Reproduce the rows below, swapping "floppy disk" for "diskette" and leaving everything else unchanged.

- _ENTRIES SUPPLIED_
============================================================

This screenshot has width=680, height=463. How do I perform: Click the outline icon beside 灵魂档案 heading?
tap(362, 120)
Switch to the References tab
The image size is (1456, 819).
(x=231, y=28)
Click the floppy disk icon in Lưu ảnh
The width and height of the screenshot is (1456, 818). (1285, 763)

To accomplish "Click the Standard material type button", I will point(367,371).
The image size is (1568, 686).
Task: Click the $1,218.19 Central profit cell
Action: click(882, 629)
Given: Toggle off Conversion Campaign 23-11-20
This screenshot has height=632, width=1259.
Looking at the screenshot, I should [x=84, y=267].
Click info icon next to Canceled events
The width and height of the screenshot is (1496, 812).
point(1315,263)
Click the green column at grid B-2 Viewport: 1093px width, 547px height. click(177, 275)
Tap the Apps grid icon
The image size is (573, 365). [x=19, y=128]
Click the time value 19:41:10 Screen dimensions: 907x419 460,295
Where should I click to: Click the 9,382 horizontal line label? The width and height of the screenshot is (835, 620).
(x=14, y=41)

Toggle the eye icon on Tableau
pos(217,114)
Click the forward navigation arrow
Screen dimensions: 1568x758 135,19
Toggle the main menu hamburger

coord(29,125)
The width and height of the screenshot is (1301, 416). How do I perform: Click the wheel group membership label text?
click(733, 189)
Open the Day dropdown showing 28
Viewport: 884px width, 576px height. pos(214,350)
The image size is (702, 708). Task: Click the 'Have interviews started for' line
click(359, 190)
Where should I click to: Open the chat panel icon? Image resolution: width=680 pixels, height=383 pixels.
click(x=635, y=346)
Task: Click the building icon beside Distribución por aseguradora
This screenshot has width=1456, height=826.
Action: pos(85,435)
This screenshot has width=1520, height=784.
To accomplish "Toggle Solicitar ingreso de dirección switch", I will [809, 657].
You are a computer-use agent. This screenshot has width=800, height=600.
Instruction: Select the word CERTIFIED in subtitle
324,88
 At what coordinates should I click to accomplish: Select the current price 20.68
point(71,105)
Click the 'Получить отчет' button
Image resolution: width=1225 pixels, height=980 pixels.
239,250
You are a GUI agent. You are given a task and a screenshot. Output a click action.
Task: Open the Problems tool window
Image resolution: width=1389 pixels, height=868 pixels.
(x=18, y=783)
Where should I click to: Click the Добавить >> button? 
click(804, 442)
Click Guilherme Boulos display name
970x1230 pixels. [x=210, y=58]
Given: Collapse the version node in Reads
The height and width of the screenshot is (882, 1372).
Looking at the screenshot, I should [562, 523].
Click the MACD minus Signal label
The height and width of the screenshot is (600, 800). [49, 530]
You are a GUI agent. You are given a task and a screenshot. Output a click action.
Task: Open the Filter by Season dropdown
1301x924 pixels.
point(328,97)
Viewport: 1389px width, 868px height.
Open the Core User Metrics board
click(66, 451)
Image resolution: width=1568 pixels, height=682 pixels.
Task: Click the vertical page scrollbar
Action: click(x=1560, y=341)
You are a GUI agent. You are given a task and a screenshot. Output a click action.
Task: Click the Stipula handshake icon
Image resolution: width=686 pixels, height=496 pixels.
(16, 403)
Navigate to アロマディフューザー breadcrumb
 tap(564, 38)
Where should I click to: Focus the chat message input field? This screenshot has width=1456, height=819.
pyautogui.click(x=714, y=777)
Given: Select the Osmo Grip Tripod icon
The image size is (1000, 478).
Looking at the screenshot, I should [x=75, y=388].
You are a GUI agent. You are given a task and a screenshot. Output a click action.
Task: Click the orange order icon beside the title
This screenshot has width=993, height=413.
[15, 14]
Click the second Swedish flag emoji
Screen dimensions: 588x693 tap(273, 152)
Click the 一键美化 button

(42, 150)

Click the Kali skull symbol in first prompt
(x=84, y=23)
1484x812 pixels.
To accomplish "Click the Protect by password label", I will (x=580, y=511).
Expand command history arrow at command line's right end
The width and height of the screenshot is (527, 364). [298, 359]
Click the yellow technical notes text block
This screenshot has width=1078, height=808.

============================================================

- _WRITTEN SOLUTION_
This screenshot has width=680, height=463. How do I perform: Click the outline icon beside 灵魂档案 heading?
tap(362, 120)
Switch to the References tab
The image size is (1456, 819).
(x=231, y=28)
Click the diskette icon in Lưu ảnh
The width and height of the screenshot is (1456, 818). (1285, 763)

To accomplish "Click the Standard material type button", I will point(367,371).
The image size is (1568, 686).
Task: Click the $1,218.19 Central profit cell
Action: click(882, 629)
Given: Toggle off Conversion Campaign 23-11-20
This screenshot has height=632, width=1259.
Looking at the screenshot, I should [x=84, y=267].
Click info icon next to Canceled events
The width and height of the screenshot is (1496, 812).
point(1315,263)
Click the green column at grid B-2 Viewport: 1093px width, 547px height. click(177, 275)
Tap the Apps grid icon
The image size is (573, 365). [x=19, y=128]
Click the time value 19:41:10 Screen dimensions: 907x419 460,295
Where should I click to: Click the 9,382 horizontal line label? The width and height of the screenshot is (835, 620).
(x=14, y=41)

Toggle the eye icon on Tableau
pos(217,114)
Click the forward navigation arrow
Screen dimensions: 1568x758 135,19
Toggle the main menu hamburger

coord(29,125)
The width and height of the screenshot is (1301, 416). How do I perform: Click the wheel group membership label text?
click(733, 189)
Open the Day dropdown showing 28
Viewport: 884px width, 576px height. pos(214,350)
The image size is (702, 708). Task: Click the 'Have interviews started for' line
click(359, 190)
Where should I click to: Open the chat panel icon? Image resolution: width=680 pixels, height=383 pixels.
click(x=635, y=346)
Task: Click the building icon beside Distribución por aseguradora
This screenshot has width=1456, height=826.
Action: pos(85,435)
This screenshot has width=1520, height=784.
To accomplish "Toggle Solicitar ingreso de dirección switch", I will [809, 657].
You are a computer-use agent. This screenshot has width=800, height=600.
Instruction: Select the word CERTIFIED in subtitle
324,88
 At what coordinates should I click to accomplish: Select the current price 20.68
point(71,105)
Click the 'Получить отчет' button
Image resolution: width=1225 pixels, height=980 pixels.
239,250
You are a GUI agent. You are given a task and a screenshot. Output a click action.
Task: Open the Problems tool window
Image resolution: width=1389 pixels, height=868 pixels.
(x=18, y=783)
Where should I click to: Click the Добавить >> button? 
click(804, 442)
Click Guilherme Boulos display name
970x1230 pixels. [x=210, y=58]
Given: Collapse the version node in Reads
The height and width of the screenshot is (882, 1372).
Looking at the screenshot, I should [562, 523].
Click the MACD minus Signal label
The height and width of the screenshot is (600, 800). [49, 530]
You are a GUI agent. You are given a task and a screenshot. Output a click action.
Task: Open the Filter by Season dropdown
1301x924 pixels.
point(328,97)
Viewport: 1389px width, 868px height.
Open the Core User Metrics board
click(66, 451)
Image resolution: width=1568 pixels, height=682 pixels.
Task: Click the vertical page scrollbar
Action: click(x=1560, y=341)
You are a GUI agent. You are given a task and a screenshot. Output a click action.
Task: Click the Stipula handshake icon
Image resolution: width=686 pixels, height=496 pixels.
(16, 403)
Navigate to アロマディフューザー breadcrumb
 tap(564, 38)
Where should I click to: Focus the chat message input field? This screenshot has width=1456, height=819.
pyautogui.click(x=714, y=777)
Given: Select the Osmo Grip Tripod icon
The image size is (1000, 478).
Looking at the screenshot, I should [x=75, y=388].
You are a GUI agent. You are given a task and a screenshot. Output a click action.
Task: Click the orange order icon beside the title
This screenshot has width=993, height=413.
[15, 14]
Click the second Swedish flag emoji
Screen dimensions: 588x693 tap(273, 152)
Click the 一键美化 button

(42, 150)

Click the Kali skull symbol in first prompt
(x=84, y=23)
1484x812 pixels.
To accomplish "Click the Protect by password label", I will (x=580, y=511).
Expand command history arrow at command line's right end
The width and height of the screenshot is (527, 364). [298, 359]
Click the yellow technical notes text block
This screenshot has width=1078, height=808.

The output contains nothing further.